南アルプスの山中を駆け巡るトレイルツアーを運営されているトレイルカッターさんからMAGURA用のブレーキレバーが発売されたので購入しました。
左右セットで2万円くらいしてなかなかの値段ですが、使用感が良くて気に入っています。
外観
MAGURA純正のアルミレバーはおそらくダイキャストで作られており、いわゆる量産品な質感です。
トレイルカッターレバーは削りだしの質感で、とても綺麗な表面の仕上げになっています。


リーチ調整のボルト用にOリングの緩み止めが入っており、細かいこだわりも感じられます。(ネジ穴の中にOリングがいます)

レバー比較
レバー形状
もともとMT5と互換性を持たせたレバーらしく、私のバイクに付いているMT-Trail Sportsとは互換がないのですが、工夫すれば取り付け可能です。これ書いてる途中で、オプションになりますがMT-Trail用の取り付けキットも発売されました。
↓いろいろ持っていたの並べてみます。

MT5はレバーが大きめで2,3本の指で握るサイズ感です。HC以下はワンフィンガー想定で、私もワンフィンガーで使えるMT-Trailが気に入ってほとんどのバイクに搭載しています。
HCとMT-Trailはほぼ同形状と思って良さそうですね。トレイルカッターはHCに似ていますが、指の掛かる位置が微妙に変更されています。

リバーシブルで同じレバーですが左右で使える設計になっています。これもMAGURAと同じ設計思想。Slicbikeさんがレバーの製造を行っているとのこと。

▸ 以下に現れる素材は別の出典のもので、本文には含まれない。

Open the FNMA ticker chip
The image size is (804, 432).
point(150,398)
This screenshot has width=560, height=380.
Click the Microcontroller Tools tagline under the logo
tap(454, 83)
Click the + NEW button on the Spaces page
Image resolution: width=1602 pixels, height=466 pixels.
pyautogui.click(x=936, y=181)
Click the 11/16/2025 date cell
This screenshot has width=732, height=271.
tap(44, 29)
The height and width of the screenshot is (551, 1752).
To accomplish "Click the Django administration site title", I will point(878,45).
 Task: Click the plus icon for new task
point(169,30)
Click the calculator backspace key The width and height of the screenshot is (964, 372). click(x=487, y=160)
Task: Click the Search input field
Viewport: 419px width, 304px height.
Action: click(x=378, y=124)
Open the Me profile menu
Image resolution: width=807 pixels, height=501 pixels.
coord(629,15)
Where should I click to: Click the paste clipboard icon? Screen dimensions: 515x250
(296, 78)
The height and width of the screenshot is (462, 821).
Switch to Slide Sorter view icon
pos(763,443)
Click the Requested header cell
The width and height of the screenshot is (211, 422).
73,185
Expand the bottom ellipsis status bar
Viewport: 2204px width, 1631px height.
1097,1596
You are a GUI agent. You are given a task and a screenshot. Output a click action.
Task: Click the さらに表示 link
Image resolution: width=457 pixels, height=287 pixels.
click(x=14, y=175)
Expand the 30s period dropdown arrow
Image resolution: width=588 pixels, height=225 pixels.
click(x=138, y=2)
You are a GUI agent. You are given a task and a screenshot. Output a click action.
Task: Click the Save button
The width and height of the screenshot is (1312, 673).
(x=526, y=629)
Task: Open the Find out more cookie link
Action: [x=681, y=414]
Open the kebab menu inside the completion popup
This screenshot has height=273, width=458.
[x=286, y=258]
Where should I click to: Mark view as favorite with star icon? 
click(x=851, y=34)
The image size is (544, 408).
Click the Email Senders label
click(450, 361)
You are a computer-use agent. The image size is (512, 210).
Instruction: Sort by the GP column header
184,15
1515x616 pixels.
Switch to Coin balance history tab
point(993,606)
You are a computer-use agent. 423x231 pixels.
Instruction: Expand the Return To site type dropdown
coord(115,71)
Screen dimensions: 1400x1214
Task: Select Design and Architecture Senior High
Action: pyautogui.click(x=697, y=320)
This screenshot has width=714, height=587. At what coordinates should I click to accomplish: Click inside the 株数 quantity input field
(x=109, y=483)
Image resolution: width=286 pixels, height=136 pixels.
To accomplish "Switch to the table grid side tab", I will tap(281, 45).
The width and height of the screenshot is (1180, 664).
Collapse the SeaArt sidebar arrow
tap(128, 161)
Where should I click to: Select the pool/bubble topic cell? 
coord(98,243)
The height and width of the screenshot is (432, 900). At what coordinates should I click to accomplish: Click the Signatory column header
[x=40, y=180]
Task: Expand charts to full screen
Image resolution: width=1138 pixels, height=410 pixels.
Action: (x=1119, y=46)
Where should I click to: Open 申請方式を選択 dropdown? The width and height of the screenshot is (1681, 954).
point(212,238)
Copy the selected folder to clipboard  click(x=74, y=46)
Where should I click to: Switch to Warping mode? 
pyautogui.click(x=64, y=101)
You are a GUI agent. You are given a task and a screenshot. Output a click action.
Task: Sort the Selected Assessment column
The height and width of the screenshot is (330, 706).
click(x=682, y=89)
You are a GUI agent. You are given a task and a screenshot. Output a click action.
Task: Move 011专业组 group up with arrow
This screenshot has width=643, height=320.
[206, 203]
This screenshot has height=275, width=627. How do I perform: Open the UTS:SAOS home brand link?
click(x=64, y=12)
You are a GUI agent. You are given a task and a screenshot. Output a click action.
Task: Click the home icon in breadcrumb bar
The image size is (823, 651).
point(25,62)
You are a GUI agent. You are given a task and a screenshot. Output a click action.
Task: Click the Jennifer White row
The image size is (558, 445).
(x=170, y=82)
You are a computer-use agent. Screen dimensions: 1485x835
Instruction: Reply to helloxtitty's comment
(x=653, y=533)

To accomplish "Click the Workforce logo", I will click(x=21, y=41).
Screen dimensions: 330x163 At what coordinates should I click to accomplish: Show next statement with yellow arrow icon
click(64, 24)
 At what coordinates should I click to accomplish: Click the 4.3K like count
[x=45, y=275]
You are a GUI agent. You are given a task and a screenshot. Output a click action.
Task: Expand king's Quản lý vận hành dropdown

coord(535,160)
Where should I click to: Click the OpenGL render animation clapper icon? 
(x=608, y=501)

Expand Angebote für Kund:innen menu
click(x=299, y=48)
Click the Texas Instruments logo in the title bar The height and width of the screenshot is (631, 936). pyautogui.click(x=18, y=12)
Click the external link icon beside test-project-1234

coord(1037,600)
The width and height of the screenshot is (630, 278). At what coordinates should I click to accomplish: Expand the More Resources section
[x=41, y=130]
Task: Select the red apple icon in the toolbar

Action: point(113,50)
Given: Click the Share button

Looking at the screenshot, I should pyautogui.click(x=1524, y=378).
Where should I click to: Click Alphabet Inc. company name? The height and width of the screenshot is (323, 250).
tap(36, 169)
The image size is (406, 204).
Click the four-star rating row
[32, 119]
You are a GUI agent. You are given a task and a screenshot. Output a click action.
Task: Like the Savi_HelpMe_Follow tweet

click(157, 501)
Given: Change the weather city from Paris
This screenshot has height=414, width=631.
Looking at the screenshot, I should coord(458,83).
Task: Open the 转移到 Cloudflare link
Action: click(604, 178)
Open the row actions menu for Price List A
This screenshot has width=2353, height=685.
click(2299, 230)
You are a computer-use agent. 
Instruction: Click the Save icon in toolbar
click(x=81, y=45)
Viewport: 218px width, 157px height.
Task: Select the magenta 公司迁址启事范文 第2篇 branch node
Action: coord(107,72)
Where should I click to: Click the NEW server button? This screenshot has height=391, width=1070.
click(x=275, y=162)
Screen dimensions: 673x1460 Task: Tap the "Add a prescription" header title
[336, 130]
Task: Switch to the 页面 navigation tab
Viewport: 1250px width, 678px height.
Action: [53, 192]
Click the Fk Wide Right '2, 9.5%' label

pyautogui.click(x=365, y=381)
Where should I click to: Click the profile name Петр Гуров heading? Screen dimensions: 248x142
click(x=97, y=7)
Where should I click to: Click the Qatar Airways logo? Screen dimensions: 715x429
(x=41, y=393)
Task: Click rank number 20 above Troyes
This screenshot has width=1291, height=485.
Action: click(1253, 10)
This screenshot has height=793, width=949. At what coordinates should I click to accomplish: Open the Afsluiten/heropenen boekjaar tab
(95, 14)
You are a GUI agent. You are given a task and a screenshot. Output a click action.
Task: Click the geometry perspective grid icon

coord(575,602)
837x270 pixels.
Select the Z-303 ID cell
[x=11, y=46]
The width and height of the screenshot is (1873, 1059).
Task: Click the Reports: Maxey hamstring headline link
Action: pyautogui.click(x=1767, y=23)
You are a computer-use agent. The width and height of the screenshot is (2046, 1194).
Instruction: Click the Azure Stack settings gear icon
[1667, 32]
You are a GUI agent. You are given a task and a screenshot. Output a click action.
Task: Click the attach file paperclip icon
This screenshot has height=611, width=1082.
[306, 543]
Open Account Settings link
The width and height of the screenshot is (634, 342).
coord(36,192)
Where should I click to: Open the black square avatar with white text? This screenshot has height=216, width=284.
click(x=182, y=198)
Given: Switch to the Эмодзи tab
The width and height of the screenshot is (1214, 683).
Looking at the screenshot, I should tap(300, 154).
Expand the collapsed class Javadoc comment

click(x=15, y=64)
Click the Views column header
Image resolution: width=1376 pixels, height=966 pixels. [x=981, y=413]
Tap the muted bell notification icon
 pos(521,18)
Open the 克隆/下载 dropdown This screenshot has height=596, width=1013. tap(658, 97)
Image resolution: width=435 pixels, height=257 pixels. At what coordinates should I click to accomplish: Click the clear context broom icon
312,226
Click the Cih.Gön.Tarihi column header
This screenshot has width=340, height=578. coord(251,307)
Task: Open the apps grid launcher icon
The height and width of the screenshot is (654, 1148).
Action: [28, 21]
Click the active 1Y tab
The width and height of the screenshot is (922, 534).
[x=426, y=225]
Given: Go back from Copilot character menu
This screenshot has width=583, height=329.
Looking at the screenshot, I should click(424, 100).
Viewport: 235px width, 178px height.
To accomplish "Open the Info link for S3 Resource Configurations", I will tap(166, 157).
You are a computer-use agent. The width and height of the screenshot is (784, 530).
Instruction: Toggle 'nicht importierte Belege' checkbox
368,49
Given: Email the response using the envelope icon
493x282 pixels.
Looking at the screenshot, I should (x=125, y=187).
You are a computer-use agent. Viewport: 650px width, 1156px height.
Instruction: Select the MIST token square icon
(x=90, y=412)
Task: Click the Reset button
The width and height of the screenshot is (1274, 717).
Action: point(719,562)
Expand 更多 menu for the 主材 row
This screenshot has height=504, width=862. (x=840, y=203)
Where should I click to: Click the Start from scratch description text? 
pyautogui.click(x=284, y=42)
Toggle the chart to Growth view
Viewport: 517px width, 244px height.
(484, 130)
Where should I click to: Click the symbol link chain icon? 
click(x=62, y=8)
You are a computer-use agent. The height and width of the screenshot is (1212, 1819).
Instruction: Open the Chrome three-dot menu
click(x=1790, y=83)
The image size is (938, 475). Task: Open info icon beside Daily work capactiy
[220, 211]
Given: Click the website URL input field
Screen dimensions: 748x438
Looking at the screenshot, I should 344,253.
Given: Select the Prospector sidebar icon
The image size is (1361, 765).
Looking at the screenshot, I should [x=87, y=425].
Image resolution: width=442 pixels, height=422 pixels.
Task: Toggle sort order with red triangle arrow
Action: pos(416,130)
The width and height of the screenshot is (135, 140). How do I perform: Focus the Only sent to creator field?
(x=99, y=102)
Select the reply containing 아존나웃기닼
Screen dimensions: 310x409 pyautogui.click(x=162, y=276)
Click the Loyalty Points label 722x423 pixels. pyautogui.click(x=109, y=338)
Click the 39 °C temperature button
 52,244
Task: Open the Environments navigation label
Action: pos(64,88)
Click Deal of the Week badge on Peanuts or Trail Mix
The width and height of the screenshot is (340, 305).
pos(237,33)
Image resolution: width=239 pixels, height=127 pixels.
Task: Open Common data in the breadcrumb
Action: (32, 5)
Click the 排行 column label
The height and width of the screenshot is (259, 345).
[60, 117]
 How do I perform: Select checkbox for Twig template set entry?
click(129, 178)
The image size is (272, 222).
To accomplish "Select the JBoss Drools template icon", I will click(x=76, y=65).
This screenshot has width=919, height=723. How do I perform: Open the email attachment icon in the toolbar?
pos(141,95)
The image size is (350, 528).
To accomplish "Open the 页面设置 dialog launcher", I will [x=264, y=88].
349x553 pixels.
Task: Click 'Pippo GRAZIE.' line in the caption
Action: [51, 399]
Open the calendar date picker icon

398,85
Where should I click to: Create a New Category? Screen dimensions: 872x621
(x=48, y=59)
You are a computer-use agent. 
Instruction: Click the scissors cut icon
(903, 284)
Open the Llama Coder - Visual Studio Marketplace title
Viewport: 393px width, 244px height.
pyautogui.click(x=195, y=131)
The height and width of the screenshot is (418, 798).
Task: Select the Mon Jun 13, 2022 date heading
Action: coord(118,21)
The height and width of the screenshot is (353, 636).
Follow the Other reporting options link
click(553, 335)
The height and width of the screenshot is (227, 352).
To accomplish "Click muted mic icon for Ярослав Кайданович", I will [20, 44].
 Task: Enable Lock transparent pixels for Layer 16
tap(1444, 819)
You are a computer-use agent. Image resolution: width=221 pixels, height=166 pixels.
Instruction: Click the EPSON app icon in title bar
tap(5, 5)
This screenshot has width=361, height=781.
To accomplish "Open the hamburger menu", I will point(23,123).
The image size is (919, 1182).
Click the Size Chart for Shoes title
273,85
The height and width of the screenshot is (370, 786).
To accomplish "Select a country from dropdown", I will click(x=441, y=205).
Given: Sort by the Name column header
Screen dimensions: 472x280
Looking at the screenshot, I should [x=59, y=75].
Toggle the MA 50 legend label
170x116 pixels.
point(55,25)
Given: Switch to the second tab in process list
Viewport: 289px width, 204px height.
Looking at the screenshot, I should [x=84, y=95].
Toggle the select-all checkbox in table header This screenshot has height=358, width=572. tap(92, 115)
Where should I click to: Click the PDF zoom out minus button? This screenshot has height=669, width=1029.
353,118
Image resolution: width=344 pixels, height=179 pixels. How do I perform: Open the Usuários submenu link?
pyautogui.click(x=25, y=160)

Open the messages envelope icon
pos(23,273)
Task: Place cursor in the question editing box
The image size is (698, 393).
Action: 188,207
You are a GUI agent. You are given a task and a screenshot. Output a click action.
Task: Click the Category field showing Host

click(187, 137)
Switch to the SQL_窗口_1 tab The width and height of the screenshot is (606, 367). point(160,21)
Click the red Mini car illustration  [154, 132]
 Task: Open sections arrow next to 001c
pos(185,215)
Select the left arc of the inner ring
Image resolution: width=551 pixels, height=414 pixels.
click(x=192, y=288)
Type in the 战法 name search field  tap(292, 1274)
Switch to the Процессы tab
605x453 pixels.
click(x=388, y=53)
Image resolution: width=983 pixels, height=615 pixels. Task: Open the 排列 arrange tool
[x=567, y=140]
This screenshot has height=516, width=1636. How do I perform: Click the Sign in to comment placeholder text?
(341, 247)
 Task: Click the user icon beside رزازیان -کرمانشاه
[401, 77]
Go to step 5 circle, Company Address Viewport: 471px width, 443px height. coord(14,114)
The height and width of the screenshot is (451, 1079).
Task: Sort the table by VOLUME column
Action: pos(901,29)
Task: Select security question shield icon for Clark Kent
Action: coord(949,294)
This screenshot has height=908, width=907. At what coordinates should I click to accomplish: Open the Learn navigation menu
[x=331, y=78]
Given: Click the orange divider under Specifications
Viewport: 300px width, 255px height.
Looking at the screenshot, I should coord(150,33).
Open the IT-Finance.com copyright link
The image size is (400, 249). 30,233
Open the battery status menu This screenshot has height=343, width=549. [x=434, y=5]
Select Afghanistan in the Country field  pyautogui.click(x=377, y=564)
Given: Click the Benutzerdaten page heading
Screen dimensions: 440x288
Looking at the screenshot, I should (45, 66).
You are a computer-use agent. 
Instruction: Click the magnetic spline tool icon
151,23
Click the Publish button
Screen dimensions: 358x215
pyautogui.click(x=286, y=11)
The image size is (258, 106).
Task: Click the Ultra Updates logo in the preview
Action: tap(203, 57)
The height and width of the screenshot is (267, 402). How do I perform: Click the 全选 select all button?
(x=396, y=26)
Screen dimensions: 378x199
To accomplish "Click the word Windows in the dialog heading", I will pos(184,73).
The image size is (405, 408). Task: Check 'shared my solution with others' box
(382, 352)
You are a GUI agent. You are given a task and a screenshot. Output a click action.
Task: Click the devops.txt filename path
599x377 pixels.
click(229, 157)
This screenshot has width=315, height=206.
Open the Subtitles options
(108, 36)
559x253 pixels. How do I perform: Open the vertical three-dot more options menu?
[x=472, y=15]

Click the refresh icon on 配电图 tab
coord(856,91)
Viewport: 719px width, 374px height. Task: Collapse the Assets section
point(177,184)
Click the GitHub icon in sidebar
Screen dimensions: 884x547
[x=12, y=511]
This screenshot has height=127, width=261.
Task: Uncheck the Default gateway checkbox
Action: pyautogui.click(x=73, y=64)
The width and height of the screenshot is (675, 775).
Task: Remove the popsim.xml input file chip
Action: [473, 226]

MT5レバーと比べると長さがかなり違います。指1,2本分は掛かりが異なると思います。

形の似ているHC、MT-Trailと比べると長さはほぼ同じですが、指の掛かり位置が微妙異なっています。

レバーの厚みを比較。トレイルカッターは13mm

マグラ純正は16mm

この3mmがかなり違いを感じるポイントで、ツアーの際に、日本人は欧米の方と比べると手の小さい人が多く、このサイズ感がしっくりくるとお聞きしました。使ったこと無いのですが、シマノは小ぶりなレバーらしくシマノを参考にしたとのこと。
スプリング・シリンダープッシャー
いろいろなレバーがありますが、マスターシリンダーを押すパーツの構造がいろいろあります。
結論を書くとMT5のタイプしか流用できません。レバーの置き換え対象外MT5だけなのも、これが理由です。私は無駄にいろいろなレバーを持っていたので流用できましたが、MT-Trailのみお持ちの方は別売りのリーチアジャストスクリューを購入する必要があります。(1個2000円、高い…)


レバーの形状は似ているけど、小部品が微妙に違っている。HCとMT-Trailはすべて共通なのかというとそうでもないという。

印刷だけでなく細かいところも違っている


リーチアジャストスクリュー
レバーの前後位置を調整するネジがモデルによって違っています。
TRAIL CUTTERのレバーはMT5互換品なのでMT5についているアジャストスクリューがそのまま移植できます。
MT-TrailsportsはなぜかMT5と調整ネジのサイズが異なるためそのまま移植できません。。。

MT5のスクリューはおそらくですがミリサイズではありません。
サイズを測るとM7に近いサイズ感で、M6もM8のネジもどちらも入りませんでした。インチかウィットかどちらかなんでしょうね。ミリだったらホームセンターで入手できるのですが




MT-TrailはM6っぽいです

自分で取り付け後に少ししてからTRAIL CUTTER純正ネジが発売されました! タイミング悪い。。。MT-Trailユーザーの皆様もこれで安心ですね!
取付け
専用の治具があるようですが、持っていないので角材に穴を空けて受ける台にします。

ポンチを使いピンを打ち抜きます。

この手の部品は仕損じると修復できなくなるので、慎重に作業します。ちょっとミスりましたが、何とか復帰しました。取り付けは逆手順です。

使用感
個人的には好きな感触です。
MTBはバイク入手するとすぐにMagura化してしまうので、他のブレーキの使用経験がほぼありません。シマノに似せたトレイルカッターのレバーは手に馴染みやすく、Maguraのコンパクトブレーキよりさらにコンパクトで指のがかりが良いです。
体に常に触れる部分なので、この作り込みはとても大切で、触った瞬間ニヤリとしてしまいます。
性能が大幅に向上するわけではないですし、値段も高いですが、シマノのレバーが好みの方は使って損は無いと思います。おすすめです。